Budweiser’s new Super Bowl ad has a cute dog, majestic Clydesdales—but no heart


By Jeff Beer

All the ingredients are here. The major brand with an unprecedented big game pedigree, bringing back familiar characters like a really cute dog, and its iconic Clydesdales.

In Budweiser’s “Old School Delivery,” created with agency FCB New York, we find out that bad weather has shut down the highways, blocking crucial deliveries to a charming rural bar that’s running low on Bud. The bar’s resident pup knows something’s wrong because dogs can sense fear (of running out of beer).

Meanwhile, the Budweiser delivery guys come up with a solution: Hitch up the horses for an old-school delivery. Yeeehaw!

A quick but somewhat treacherous trip, to the tune of “The Weight” by The Band, stops abruptly when the fog sets in. Until the dog guides them through it. I mean, it’s enough to melt your two-beer-buzzed heart.

Or at least it should be. But there’s something a bit . . . off.

Over the years, Budweiser has charmed Super Bowl viewers with various combinations of cute puppies or dogs and the Clydesdales.

You’ve got 2004’s classic “Born a Donkey,” in which an unlikely candidate for the horse team emerges. In 2007, “Spot” was about a cute stray dog that found a way to pose as the Clydesdale team’s dalmatian. The next year, it was a magic combo of dalmatian, Clydesdale, and a Rocky-themed training montage. Bud landed at the top of USA Today‘s Super Bowl Ad Meter in 2015 with “Lost Dog,” which is as adorable and emotionally manipulative as its title suggests.

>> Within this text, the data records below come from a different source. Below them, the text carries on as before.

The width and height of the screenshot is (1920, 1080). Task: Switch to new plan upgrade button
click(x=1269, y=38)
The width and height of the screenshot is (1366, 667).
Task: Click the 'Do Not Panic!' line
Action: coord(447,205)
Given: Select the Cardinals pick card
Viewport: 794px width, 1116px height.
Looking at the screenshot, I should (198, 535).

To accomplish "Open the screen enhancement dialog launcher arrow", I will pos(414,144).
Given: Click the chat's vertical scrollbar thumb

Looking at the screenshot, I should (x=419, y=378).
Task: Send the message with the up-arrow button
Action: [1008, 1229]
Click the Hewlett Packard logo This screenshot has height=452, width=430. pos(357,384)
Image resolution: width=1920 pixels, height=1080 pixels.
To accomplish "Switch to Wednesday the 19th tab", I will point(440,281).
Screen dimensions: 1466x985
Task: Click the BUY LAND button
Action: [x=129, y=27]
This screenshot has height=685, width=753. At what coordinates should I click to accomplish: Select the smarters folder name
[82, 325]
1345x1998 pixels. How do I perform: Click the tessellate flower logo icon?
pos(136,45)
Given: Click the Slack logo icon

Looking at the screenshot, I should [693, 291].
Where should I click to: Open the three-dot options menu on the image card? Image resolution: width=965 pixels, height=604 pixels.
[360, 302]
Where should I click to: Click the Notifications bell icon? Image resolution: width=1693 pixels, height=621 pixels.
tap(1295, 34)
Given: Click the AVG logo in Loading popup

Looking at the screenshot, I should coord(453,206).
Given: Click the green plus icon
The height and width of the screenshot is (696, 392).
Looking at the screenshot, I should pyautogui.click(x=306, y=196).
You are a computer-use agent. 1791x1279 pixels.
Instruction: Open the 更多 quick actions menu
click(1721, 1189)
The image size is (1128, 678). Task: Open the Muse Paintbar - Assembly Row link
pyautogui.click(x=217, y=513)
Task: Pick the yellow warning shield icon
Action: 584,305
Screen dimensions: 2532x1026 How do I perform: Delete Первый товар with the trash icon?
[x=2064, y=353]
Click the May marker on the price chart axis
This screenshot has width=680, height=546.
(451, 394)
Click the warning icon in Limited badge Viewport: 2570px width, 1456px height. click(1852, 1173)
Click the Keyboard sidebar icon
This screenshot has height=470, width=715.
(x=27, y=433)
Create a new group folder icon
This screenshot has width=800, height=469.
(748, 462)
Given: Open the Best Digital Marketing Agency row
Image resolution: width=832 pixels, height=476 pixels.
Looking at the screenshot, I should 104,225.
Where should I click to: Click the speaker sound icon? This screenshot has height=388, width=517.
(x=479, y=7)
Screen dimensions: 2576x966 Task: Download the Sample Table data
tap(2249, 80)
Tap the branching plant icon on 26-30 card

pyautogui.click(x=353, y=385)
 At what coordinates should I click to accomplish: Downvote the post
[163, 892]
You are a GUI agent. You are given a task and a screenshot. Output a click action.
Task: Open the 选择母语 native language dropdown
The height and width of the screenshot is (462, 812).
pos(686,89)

This year’s ad—and especially the 30-second version that will run during the game—feels like it rushes through the story, and therefore is unable to tap into the emotions like previous spots with similar elements.

The reason may be that the focus of “Old School Delivery” is ultimately on the humans—the delivery guys, the people in the bar—instead of the dog and horses. All of Bud’s best ads featuring these same characters, in one way or another, attaches its emotional journey to the animals.

“Brotherhood” in 2013 may be the lone exception, showing the bond between a Clydesdale and its trainer, but that has a tight focus on these two characters with the emotional payoff still coming from the horse.

By making the 2024 ad all about the humans, this Super Bowl ad is still pretty good (and looks amazing), but compared to Bud’s best, it tastes a bit flat.